(Stored data)
:::

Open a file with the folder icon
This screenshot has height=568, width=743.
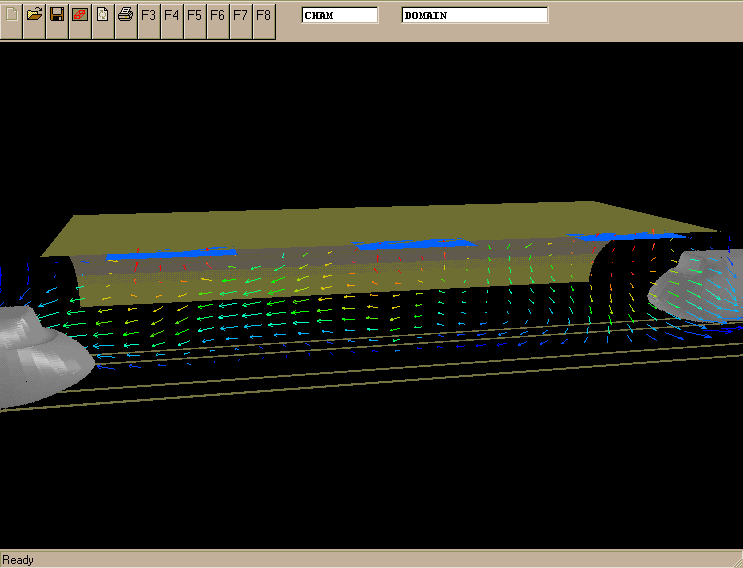(34, 15)
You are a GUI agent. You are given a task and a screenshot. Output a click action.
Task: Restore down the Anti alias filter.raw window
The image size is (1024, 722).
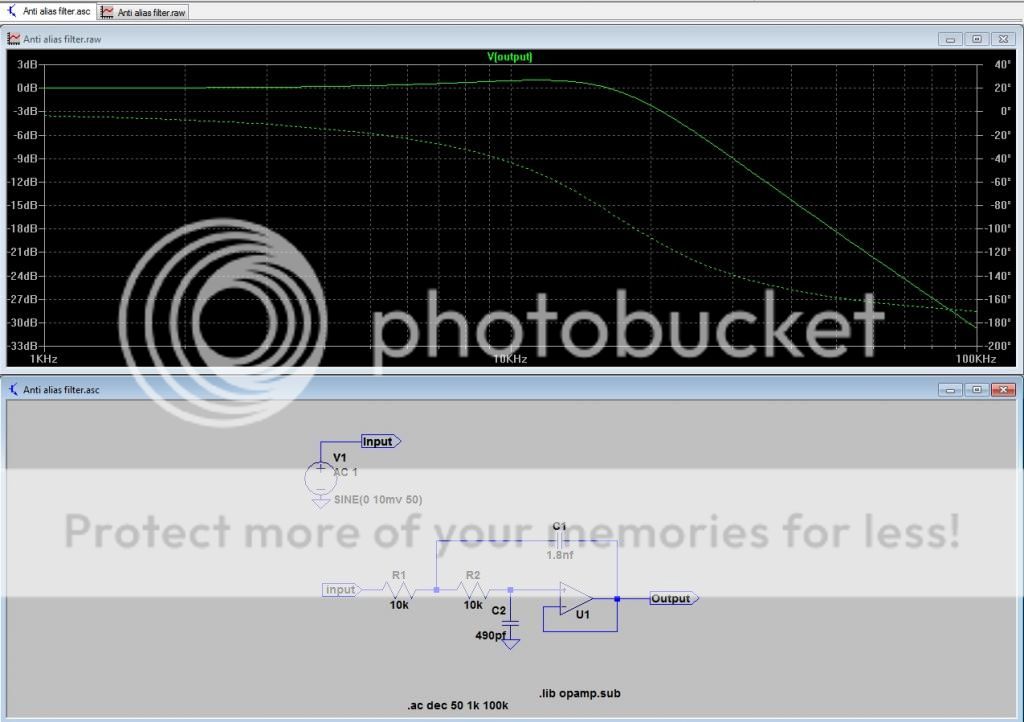[976, 39]
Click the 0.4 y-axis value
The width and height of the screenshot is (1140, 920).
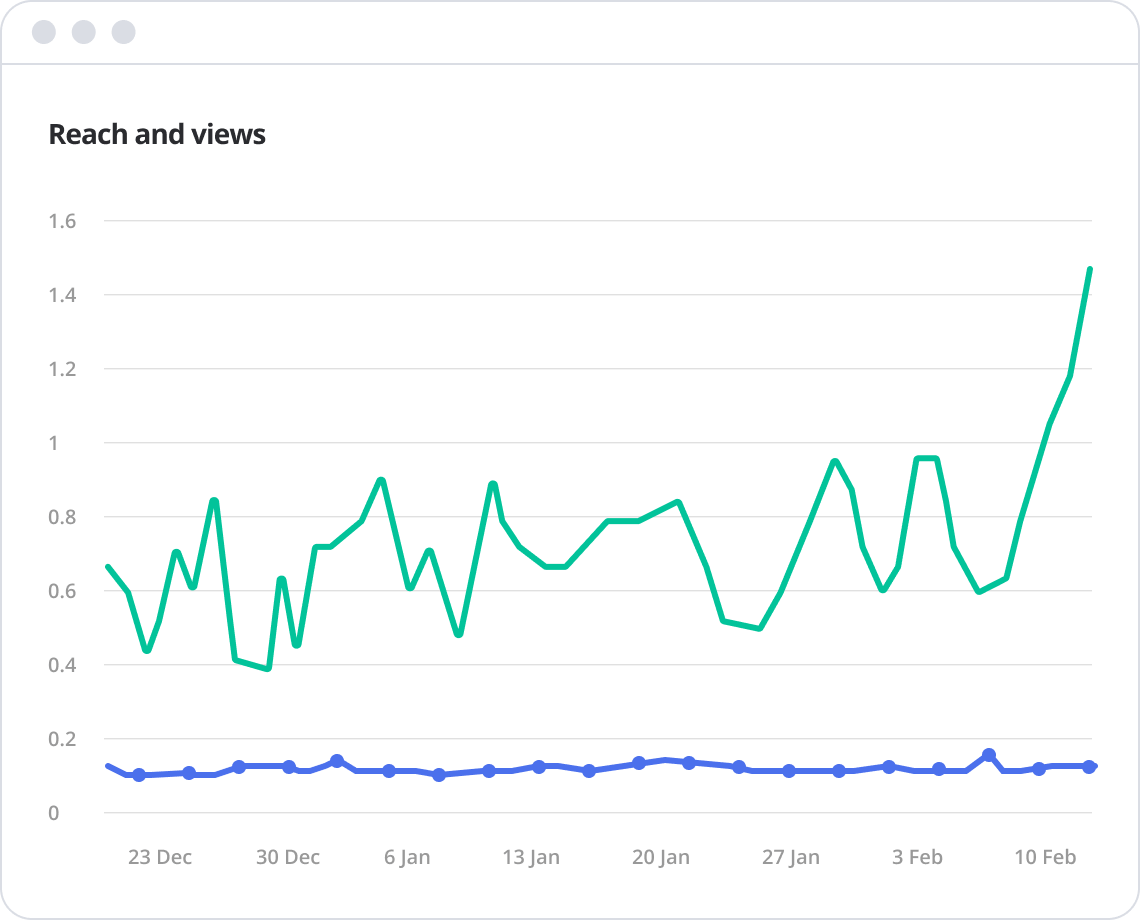pyautogui.click(x=62, y=665)
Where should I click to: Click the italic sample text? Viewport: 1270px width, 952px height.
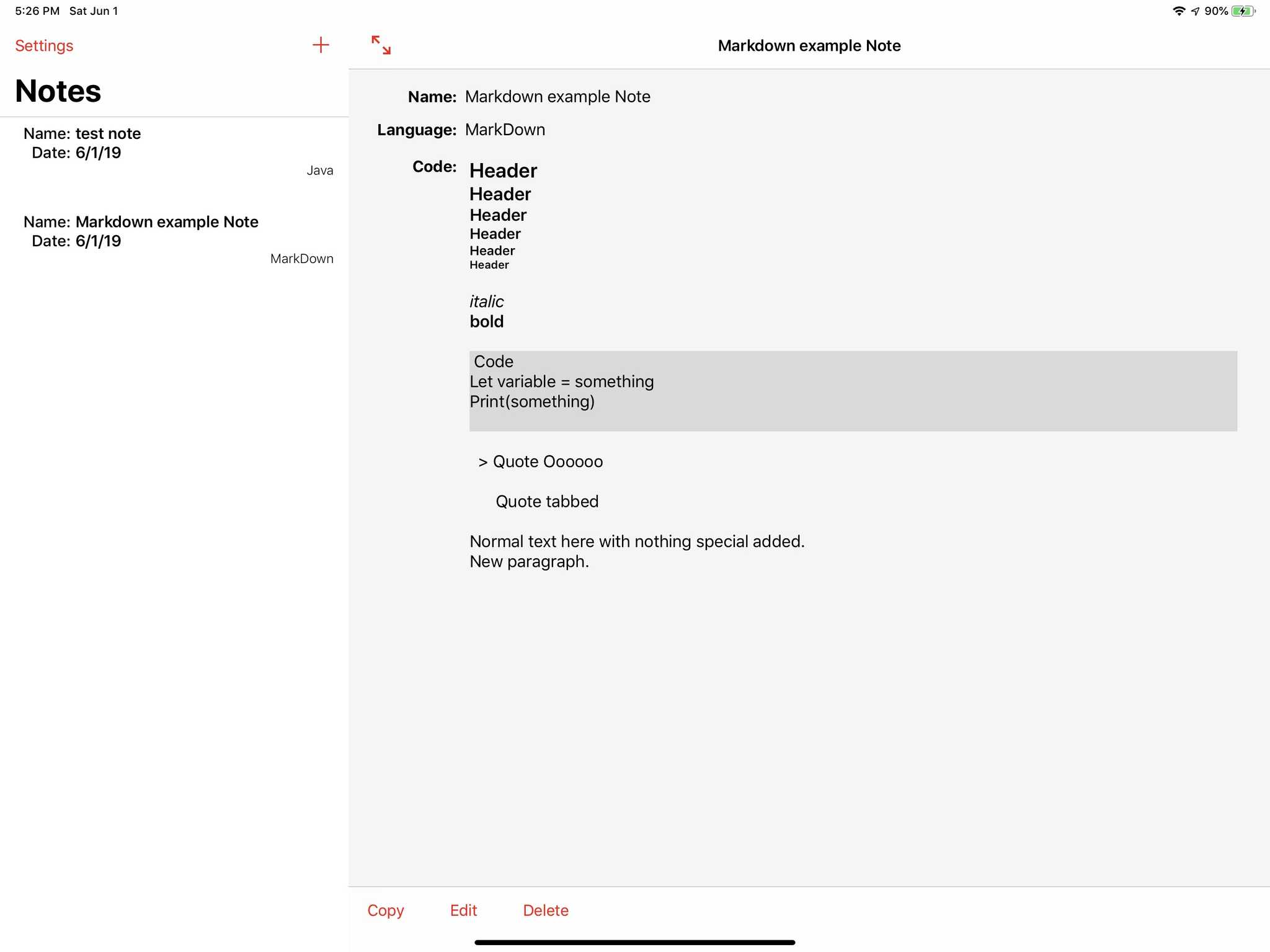(x=486, y=301)
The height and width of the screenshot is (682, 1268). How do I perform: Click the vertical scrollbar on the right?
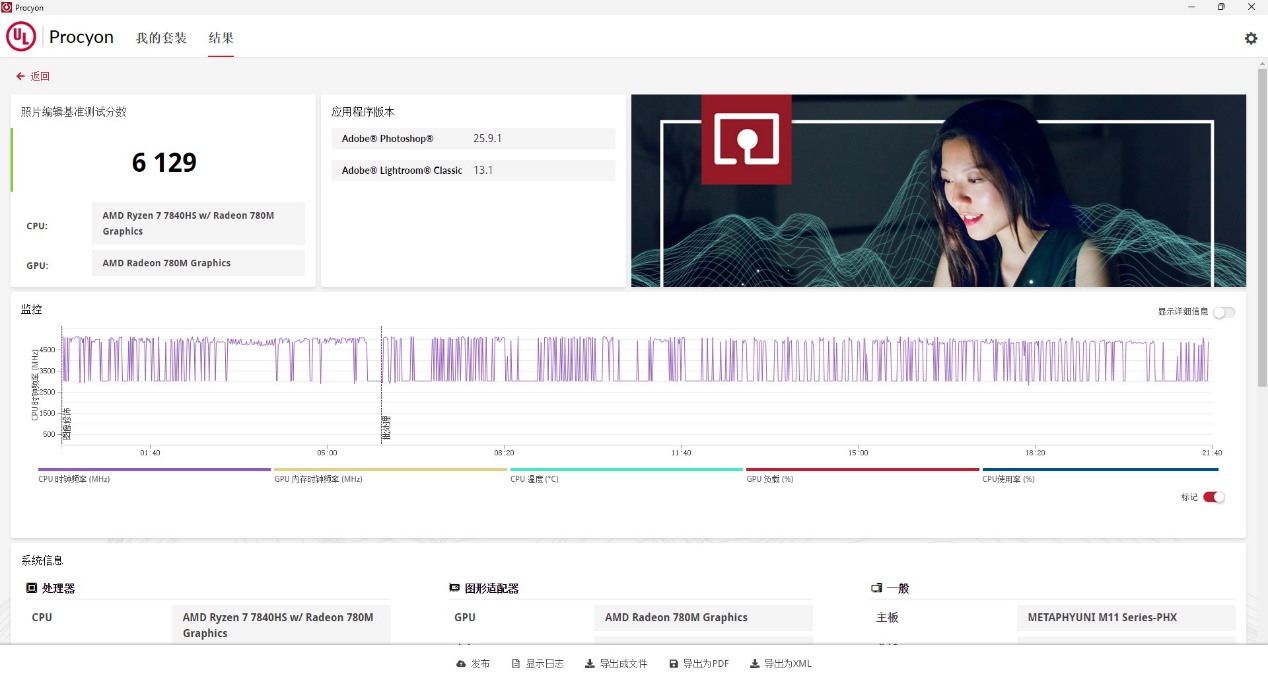[x=1262, y=230]
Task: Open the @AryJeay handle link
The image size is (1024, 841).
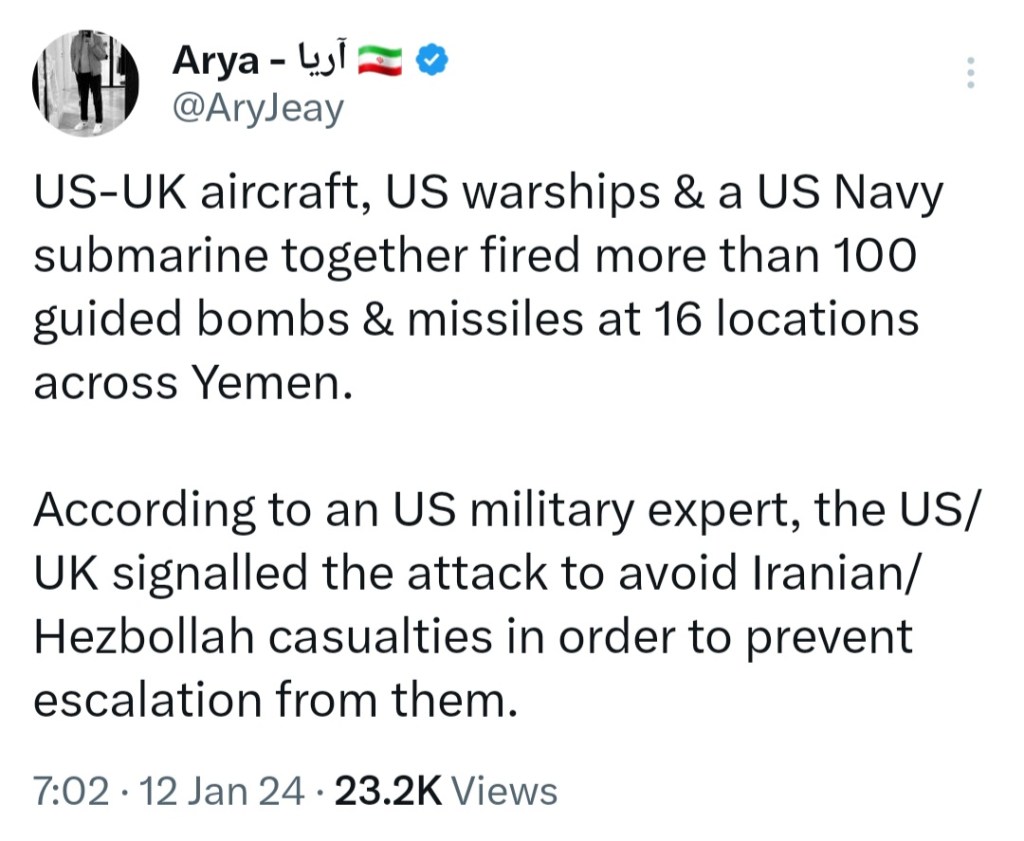Action: pos(258,107)
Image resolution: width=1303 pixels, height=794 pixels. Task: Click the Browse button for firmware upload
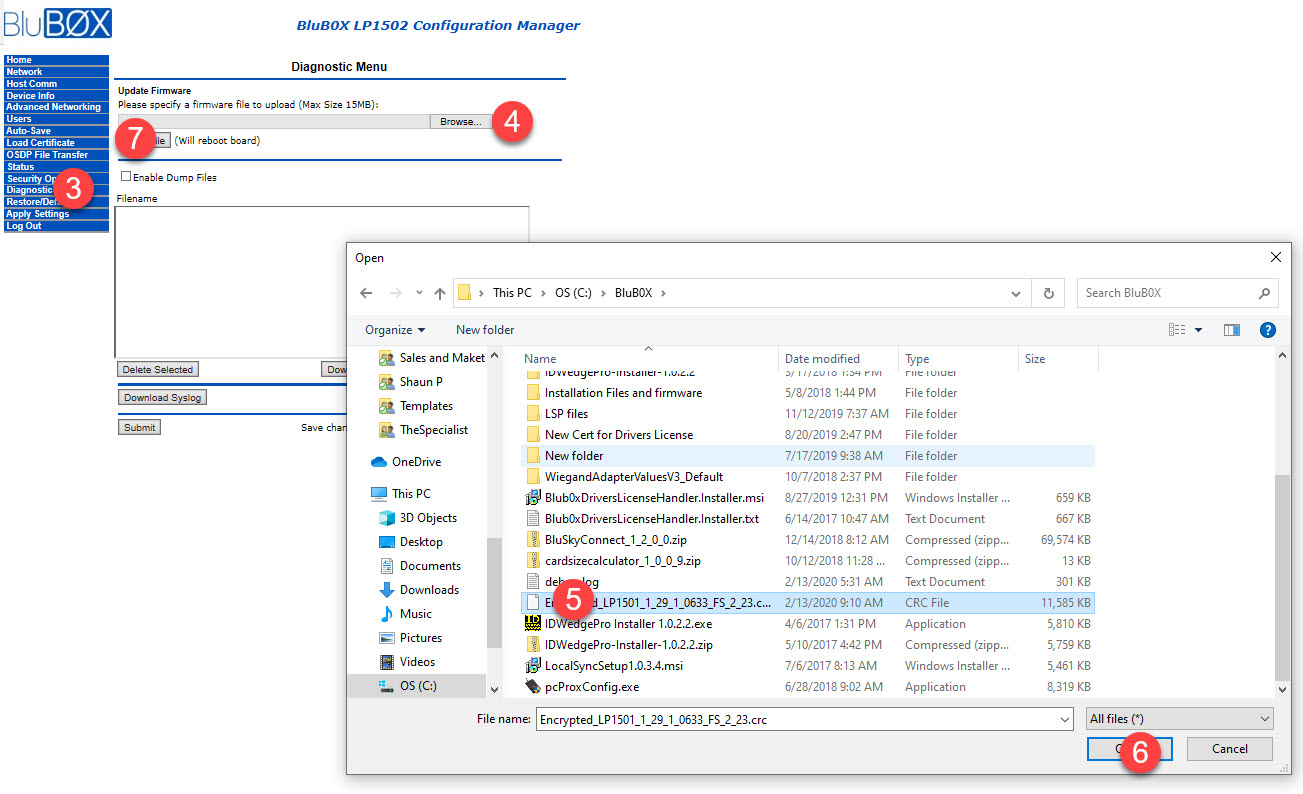pyautogui.click(x=461, y=120)
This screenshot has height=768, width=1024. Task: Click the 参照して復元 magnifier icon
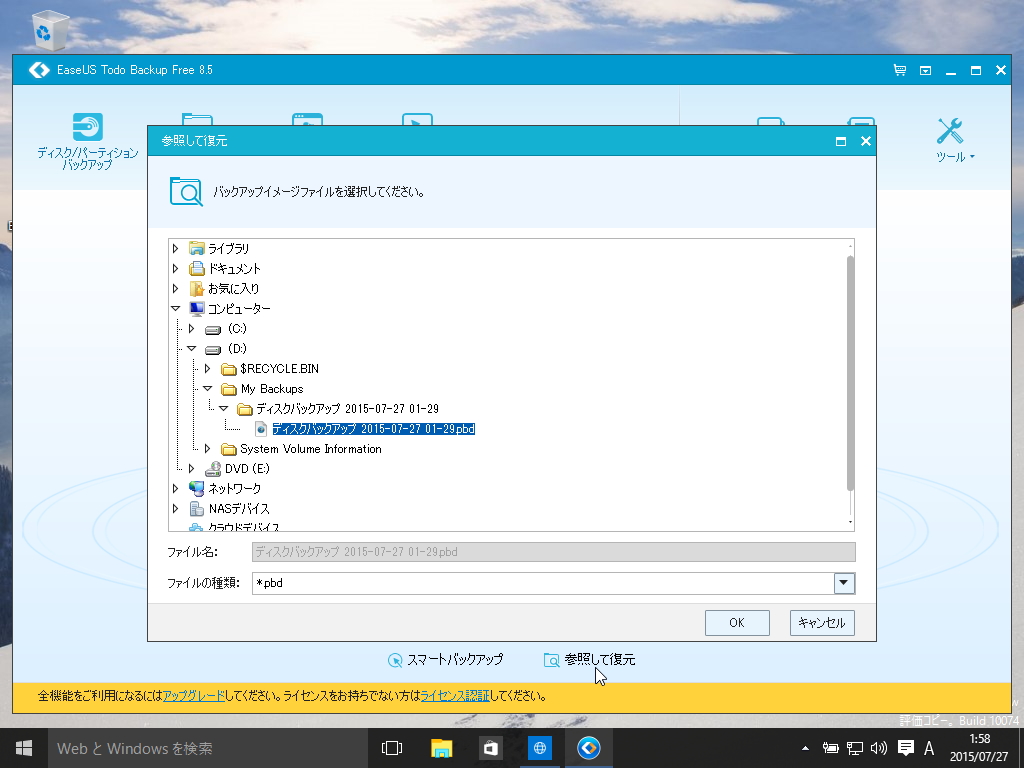[x=552, y=660]
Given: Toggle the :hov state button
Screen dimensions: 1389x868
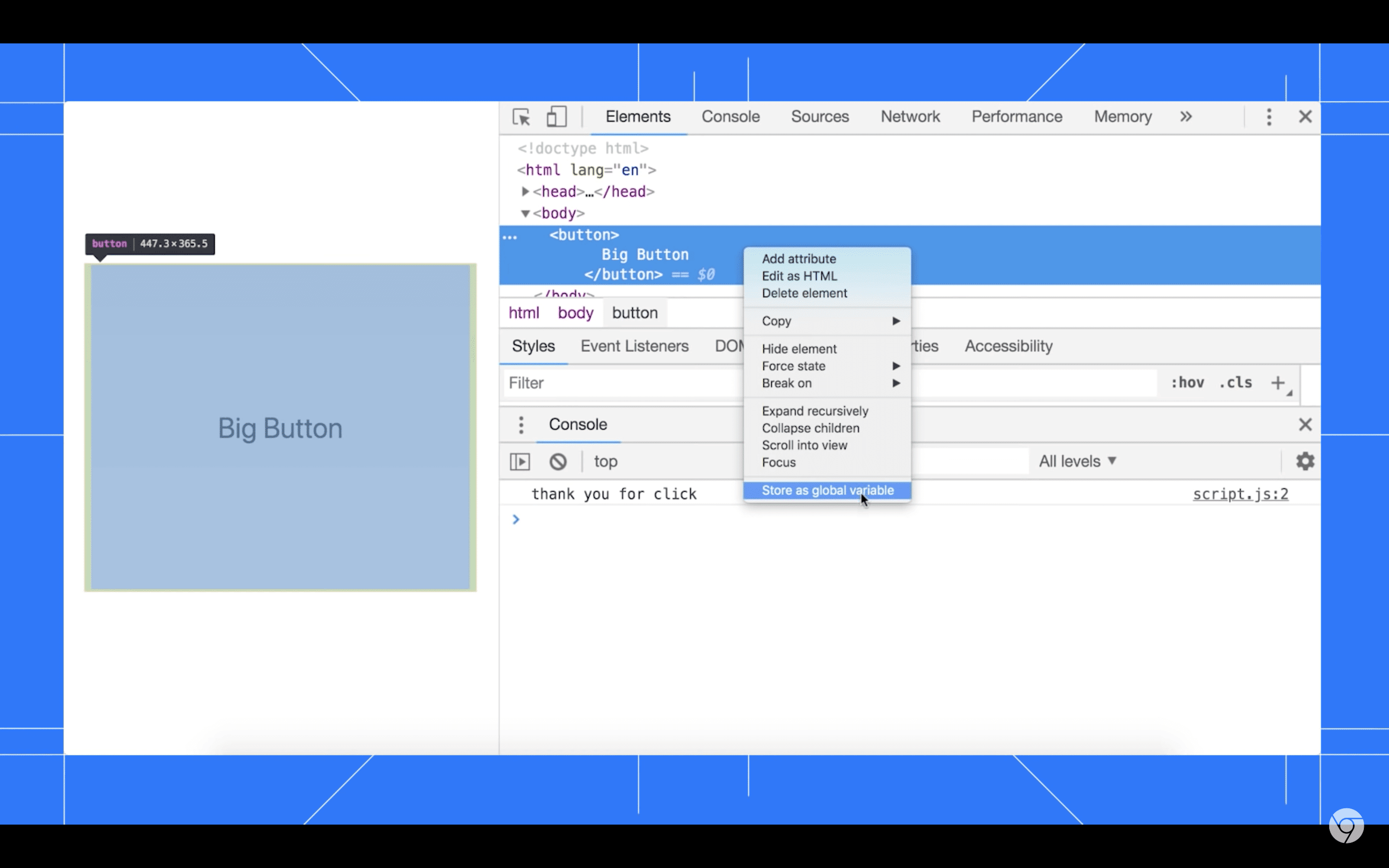Looking at the screenshot, I should pos(1185,382).

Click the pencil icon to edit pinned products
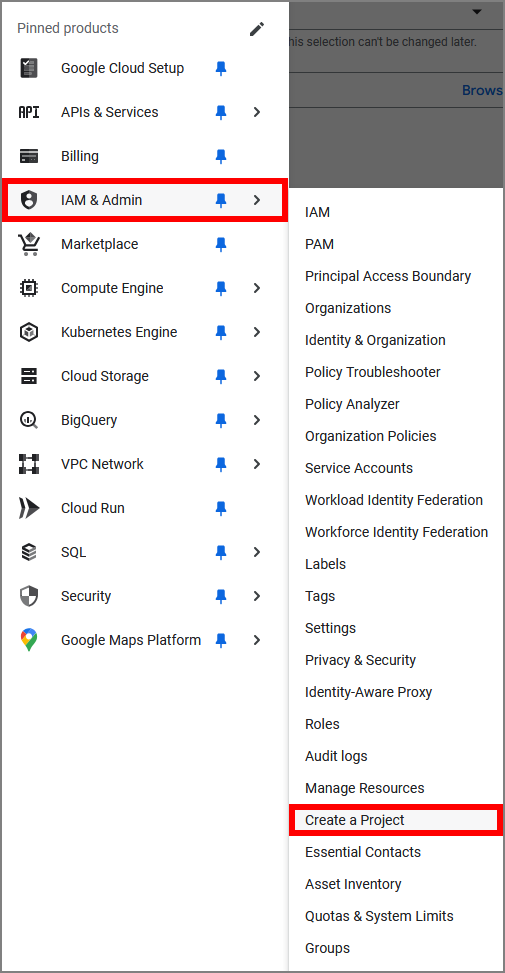click(257, 29)
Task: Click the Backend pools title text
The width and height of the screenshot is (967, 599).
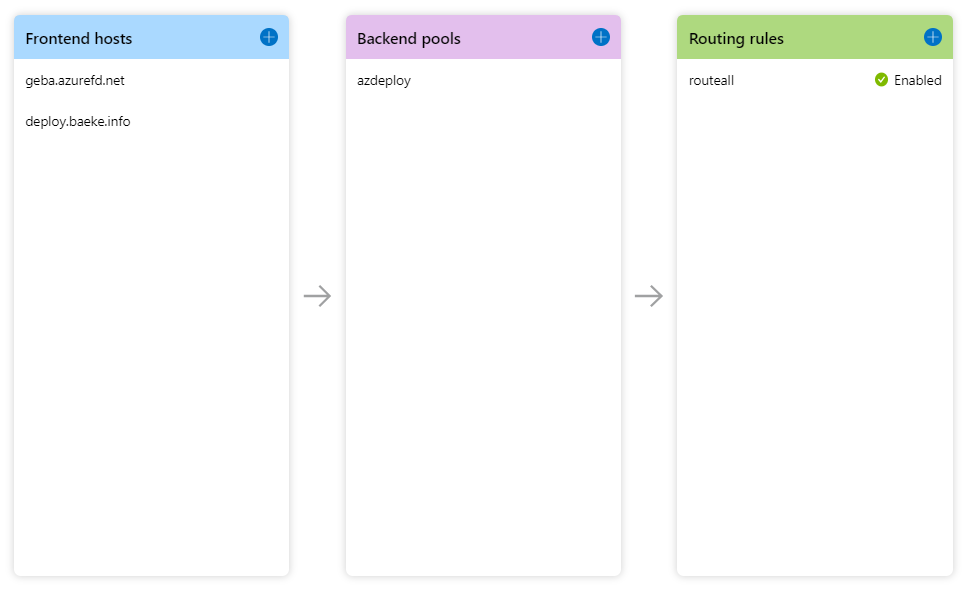Action: click(x=409, y=39)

:::

Echo the lines starting with the line that contains "This screenshot has height=768, width=1024." and going on through the line that contains "click(257, 29)", keeping both of those lines. Leave the pictures out of your answer.

[Written answer]
This screenshot has height=768, width=1024. Task: Click the 参照して復元 magnifier icon
[x=552, y=660]
Given: Toggle the :hov state button
Screen dimensions: 1389x868
Looking at the screenshot, I should pos(1185,382).

Click the pencil icon to edit pinned products
click(257, 29)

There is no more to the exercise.